• What to work on:
1. Duplicate the anthology review word for word from "The stories are" up to and including "and fresh way).".
2. In one to three sentences, explain why the anthology review's writer liked Rusch's story.

• Passage provided:
■ ■ ■ ■
Just in time for New Year, a nice selection of stories to clear the head. The book contains stories by 14 different authors, and the description above is rather misleading. For the record, the editor is Jonathan Strahan, and it contains stories by Stross and Baxter (also by Peter Watts, Kristine Kathryn Rusch, Karl Schroeder, Hannu Rajaniemi, Kathleen Ann Goonan, Damien Broderick and Barbera Lamar, Robert Reed, John C Wright, David Moles, Gregory Benford, Gwynneth Jones and John barnes - but not, as far as I can see, by Bear).
The stories are nicely varied - the foreword discusses them in the context of "Hard SF" but admits that not all of them satisfy the criterion in the classic sense. I have to admit I don't really care about that, I simply enjoyed them as stories - there's a dash of quantum time travel, some deep space stuff, some pessimistic visions of the future (I liked Rusch's account of a marriage falling apart against a background of creepy genetic augmentation - all at a price, of course - which tells a very human and familiar story in a new and fresh way).
■ ■ ■ ■
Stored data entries
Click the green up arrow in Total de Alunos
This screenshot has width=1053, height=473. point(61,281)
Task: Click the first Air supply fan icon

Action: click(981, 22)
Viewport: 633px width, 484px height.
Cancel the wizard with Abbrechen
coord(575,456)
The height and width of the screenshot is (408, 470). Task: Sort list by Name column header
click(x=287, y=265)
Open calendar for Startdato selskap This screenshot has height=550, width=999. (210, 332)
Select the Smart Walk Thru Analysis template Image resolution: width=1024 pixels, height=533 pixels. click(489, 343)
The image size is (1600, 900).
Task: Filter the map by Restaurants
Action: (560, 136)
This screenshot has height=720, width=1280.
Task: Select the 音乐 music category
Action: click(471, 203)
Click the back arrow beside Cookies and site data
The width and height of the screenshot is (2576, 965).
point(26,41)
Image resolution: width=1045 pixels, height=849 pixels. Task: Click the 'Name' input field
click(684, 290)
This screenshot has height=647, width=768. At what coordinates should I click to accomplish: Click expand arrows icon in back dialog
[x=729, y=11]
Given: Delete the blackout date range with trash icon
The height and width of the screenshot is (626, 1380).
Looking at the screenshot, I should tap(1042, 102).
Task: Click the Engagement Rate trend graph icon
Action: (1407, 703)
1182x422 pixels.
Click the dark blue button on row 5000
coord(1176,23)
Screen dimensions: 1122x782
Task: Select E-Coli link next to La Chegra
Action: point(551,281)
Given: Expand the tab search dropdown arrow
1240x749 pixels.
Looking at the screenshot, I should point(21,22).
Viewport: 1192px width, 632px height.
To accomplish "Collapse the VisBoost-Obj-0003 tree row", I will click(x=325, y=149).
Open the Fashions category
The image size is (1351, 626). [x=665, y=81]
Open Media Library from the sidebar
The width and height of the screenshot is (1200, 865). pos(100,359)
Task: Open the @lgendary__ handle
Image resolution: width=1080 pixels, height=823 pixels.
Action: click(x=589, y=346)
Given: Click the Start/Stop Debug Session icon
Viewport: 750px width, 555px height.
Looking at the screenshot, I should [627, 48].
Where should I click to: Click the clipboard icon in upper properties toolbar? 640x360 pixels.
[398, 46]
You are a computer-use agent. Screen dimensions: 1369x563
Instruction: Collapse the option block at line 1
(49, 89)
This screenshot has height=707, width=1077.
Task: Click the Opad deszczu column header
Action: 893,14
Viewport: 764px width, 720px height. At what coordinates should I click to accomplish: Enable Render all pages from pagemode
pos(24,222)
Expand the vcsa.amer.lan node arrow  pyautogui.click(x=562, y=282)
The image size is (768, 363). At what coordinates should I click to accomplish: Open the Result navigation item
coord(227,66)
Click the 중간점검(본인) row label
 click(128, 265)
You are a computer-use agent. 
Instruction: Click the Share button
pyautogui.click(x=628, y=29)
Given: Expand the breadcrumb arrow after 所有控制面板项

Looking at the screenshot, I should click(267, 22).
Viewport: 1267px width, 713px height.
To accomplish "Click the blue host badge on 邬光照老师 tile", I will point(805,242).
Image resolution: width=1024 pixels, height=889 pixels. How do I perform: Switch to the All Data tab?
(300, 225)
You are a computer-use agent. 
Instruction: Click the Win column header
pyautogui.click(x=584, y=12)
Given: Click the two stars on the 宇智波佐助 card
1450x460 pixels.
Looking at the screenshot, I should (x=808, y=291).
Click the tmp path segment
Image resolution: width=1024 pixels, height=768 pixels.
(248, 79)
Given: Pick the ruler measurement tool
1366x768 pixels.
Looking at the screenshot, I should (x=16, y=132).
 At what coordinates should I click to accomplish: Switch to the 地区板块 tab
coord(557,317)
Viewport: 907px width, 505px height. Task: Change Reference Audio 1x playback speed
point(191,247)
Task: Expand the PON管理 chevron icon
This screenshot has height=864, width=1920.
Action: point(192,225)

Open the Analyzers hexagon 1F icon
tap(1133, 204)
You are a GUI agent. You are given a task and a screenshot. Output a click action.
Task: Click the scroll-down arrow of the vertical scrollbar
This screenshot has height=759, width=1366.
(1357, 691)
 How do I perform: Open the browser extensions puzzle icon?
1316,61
■ ■ ■ ■
• Outputs by task:
1.
The stories are nicely varied - the foreword discusses them in the context of "Hard SF" but admits that not all of them satisfy the criterion in the classic sense. I have to admit I don't really care about that, I simply enjoyed them as stories - there's a dash of quantum time travel, some deep space stuff, some pessimistic visions of the future (I liked Rusch's account of a marriage falling apart against a background of creepy genetic augmentation - all at a price, of course - which tells a very human and familiar story in a new and fresh way).

2. The reviewer liked Rusch's account of a marriage falling apart against a background of creepy genetic augmentation. It tells a very human and familiar story in a new and fresh way.